- EXCERPTED PASSAGE -
>>>>

Repatriation services for returning overseas workers were chaotic, with destination provinces reporting infections among arrivals. Then the government launched a program to return 7.3 million newly jobless citizens, 17.7 percent of the labor force, to their provincial hometowns.

The campaign featured hiccups that forced masses of citizens to huddle for days on wet streets or damp sheds, or in sweltering tents.

Almost all provinces have since reported new COVID-19 cases where there once were none; most trace back to the repatriation program.

The Duterte government, with its allergy to accountability systems, naturally blames the victims of its failures.

Victim-blaming tries to hide the incompetence of planners who spent big money for quarantine infrastructure but refused to shell out the needed funds for health personnel.

The Health department initially called for “volunteers” at a time when the country became Asia’s biggest casualty rates for front-liners due to delayed delivery of protective gear.

Then authorities rolled out a program for temporary hires, although pre-COVID blueprints had permanent hiring benchmarks to bring down a critical gap in ratio of health workers to population.

The government refused to test people unless they had clear symptoms, a policy that included health workers with known exposure to COVID-19.

Family members of people who died from COVID-19 did not get tested until they, too, fell ill. Critics repeatedly called for mass testing of vulnerable sectors, including poor communities with COVID-19 cases but the government refused to listen.

A full month into the easement period, the Health department is just preparing testing policies for the labor force. Who pays remains anybody’s guess.

The only thing clear is, if you get sick, you become the enemy.

Duterte’s office says critics are fear-mongering. But Filipinos have learned there is no ceiling for this government’s capacity for mayhem.

Four years ago, Duterte ordered police to go house-to-house to ferret out drug users and pushers.

“Tokhang,” conjured scenes of neighborly intervention — polite knocks inviting people to start a new life.

Residents of Barangay San Jose, Kasiglahan Village in Rodriguez, Rizal, wait for the distribution of government aid during the height of the lockdown in May. (Photo by Jire Carreon)

Emily Soriano, a village security volunteer in an urban poor community in Quezon City, believed Duterte’s promises of rehabilitation and livelihood assistance. She led police to the homes of users. Her hopes for peace soon turned into a nightmare.

<<<<

- DIRECTIONS -
1. According to the passage on the Philippine government's pandemic response, how many newly jobless citizens was the government's program meant to return to their provincial hometowns?
2. Continue the passage on the Philippine government's pandemic response from the point where it stops.

- RECORD EXTRACTS -
>>>>

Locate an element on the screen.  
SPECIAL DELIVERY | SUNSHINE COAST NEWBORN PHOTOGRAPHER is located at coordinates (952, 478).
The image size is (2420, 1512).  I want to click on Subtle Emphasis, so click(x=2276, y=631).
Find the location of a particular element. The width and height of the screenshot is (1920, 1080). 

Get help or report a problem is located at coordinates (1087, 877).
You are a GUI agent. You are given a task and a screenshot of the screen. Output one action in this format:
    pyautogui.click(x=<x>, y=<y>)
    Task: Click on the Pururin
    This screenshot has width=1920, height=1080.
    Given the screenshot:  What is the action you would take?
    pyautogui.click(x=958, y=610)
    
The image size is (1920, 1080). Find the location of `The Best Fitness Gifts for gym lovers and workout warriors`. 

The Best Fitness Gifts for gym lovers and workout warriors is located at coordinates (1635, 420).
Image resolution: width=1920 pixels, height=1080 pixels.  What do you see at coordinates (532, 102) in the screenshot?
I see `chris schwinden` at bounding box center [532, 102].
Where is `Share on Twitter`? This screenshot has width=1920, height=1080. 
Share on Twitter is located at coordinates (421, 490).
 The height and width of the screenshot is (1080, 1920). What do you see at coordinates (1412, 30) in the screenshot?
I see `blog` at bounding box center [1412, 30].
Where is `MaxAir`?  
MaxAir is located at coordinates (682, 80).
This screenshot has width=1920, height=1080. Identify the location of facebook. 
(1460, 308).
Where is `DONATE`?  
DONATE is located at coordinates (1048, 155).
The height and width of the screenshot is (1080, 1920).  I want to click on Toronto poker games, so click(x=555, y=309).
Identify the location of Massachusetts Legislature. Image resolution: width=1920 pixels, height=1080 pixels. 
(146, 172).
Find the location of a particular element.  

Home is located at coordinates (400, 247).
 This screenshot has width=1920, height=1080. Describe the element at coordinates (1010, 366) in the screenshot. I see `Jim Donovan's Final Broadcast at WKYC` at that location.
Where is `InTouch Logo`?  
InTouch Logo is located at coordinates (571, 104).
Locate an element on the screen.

<<<<

- RESPONSES TO THE EXERCISE -
1. 7.3 million, or 17.7 percent of the labor force.

2.
Police forced confessions and then tracked down and killed close to 6,000 in sanctioned operations, with a corps of vigilantes killing triple that number. Those who claimed to have no links to illegal drugs were asked to list neighbors — or else.

The truth of “tokhang” ripped through the Soriano home on Dec. 28, 2016, when authorities killed 15-year old Angelito and seven of his friends. They were “collateral damage” in a chase for a “suspect” who later emerged as a police informer.

For families scarred by death via “tokhang,” the new community COVID-19 round-up resurrects all the horrors of the original purge.

The target communities are largely poor, with crowded homes crushed against each other — the very same villages that chalked up the biggest numbers of “tokhang” killings.

Duterte blamed the poor for the drug scourge and fulfilled his vow to make them pay. He attacked experts who called addiction a health problem, or critics who pointed out that many of the police doing the killings were also suspected to be in bed with drug gangs.

It’s the same recipe all over again.

Disobedient, stubborn, recalcitrant — the government uses a lot of adjectives for people falling between the cracks of its US$4 billion health emergency program.

The hunt for the sick is led by a police officer who flouted health guidelines at a birthday party: lawmen stuffed masks into pockets as they chugged banned alcohol and crowded around an equally banned buffet.

In Duterte’s world, there are no innocents.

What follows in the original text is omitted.